[YOUR TASK]
Down to the last line, output the records below exactly.

[GIVEN RECORDS]
########################################

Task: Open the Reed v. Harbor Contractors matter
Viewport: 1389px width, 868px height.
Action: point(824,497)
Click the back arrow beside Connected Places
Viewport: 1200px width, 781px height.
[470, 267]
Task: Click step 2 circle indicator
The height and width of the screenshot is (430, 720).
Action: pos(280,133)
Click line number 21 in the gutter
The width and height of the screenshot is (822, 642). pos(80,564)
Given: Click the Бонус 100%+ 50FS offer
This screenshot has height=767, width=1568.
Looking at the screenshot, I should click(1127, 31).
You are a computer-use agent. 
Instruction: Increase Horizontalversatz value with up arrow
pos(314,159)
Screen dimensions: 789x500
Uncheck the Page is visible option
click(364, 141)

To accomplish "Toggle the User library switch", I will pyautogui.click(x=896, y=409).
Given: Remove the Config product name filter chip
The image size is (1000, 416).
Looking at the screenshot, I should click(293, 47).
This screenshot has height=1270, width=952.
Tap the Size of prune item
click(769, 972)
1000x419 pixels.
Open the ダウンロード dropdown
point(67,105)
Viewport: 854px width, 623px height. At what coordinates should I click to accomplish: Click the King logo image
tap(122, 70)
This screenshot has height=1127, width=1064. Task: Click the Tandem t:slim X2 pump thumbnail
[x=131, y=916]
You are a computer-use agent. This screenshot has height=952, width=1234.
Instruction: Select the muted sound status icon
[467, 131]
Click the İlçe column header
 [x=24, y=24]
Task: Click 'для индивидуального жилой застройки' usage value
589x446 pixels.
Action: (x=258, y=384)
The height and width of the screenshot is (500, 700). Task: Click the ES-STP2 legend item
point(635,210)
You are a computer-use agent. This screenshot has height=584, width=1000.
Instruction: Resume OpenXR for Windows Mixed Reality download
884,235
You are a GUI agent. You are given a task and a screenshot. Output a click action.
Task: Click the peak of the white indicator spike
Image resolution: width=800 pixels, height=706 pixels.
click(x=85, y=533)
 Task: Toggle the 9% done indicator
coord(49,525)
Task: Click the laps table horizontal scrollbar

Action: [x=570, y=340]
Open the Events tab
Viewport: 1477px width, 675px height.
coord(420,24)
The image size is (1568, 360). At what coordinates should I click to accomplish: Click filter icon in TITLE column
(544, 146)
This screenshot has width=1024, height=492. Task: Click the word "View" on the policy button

########################################

[RESULT FOR THIS EXERCISE]
Task: Open the Reed v. Harbor Contractors matter
Viewport: 1389px width, 868px height.
Action: point(824,497)
Click the back arrow beside Connected Places
Viewport: 1200px width, 781px height.
[470, 267]
Task: Click step 2 circle indicator
The height and width of the screenshot is (430, 720).
Action: pos(280,133)
Click line number 21 in the gutter
The width and height of the screenshot is (822, 642). pos(80,564)
Given: Click the Бонус 100%+ 50FS offer
This screenshot has height=767, width=1568.
Looking at the screenshot, I should click(1127, 31).
You are a computer-use agent. 
Instruction: Increase Horizontalversatz value with up arrow
pos(314,159)
Screen dimensions: 789x500
Uncheck the Page is visible option
click(364, 141)

To accomplish "Toggle the User library switch", I will pyautogui.click(x=896, y=409).
Given: Remove the Config product name filter chip
The image size is (1000, 416).
Looking at the screenshot, I should click(293, 47).
This screenshot has height=1270, width=952.
Tap the Size of prune item
click(769, 972)
1000x419 pixels.
Open the ダウンロード dropdown
point(67,105)
Viewport: 854px width, 623px height. At what coordinates should I click to accomplish: Click the King logo image
tap(122, 70)
This screenshot has height=1127, width=1064. Task: Click the Tandem t:slim X2 pump thumbnail
[x=131, y=916]
You are a computer-use agent. This screenshot has height=952, width=1234.
Instruction: Select the muted sound status icon
[467, 131]
Click the İlçe column header
 [x=24, y=24]
Task: Click 'для индивидуального жилой застройки' usage value
589x446 pixels.
Action: (x=258, y=384)
The height and width of the screenshot is (500, 700). Task: Click the ES-STP2 legend item
point(635,210)
You are a computer-use agent. This screenshot has height=584, width=1000.
Instruction: Resume OpenXR for Windows Mixed Reality download
884,235
You are a GUI agent. You are given a task and a screenshot. Output a click action.
Task: Click the peak of the white indicator spike
Image resolution: width=800 pixels, height=706 pixels.
click(x=85, y=533)
 Task: Toggle the 9% done indicator
coord(49,525)
Task: Click the laps table horizontal scrollbar

Action: [x=570, y=340]
Open the Events tab
Viewport: 1477px width, 675px height.
coord(420,24)
The image size is (1568, 360). At what coordinates should I click to accomplish: Click filter icon in TITLE column
(544, 146)
This screenshot has width=1024, height=492. Task: Click the word "View" on the policy button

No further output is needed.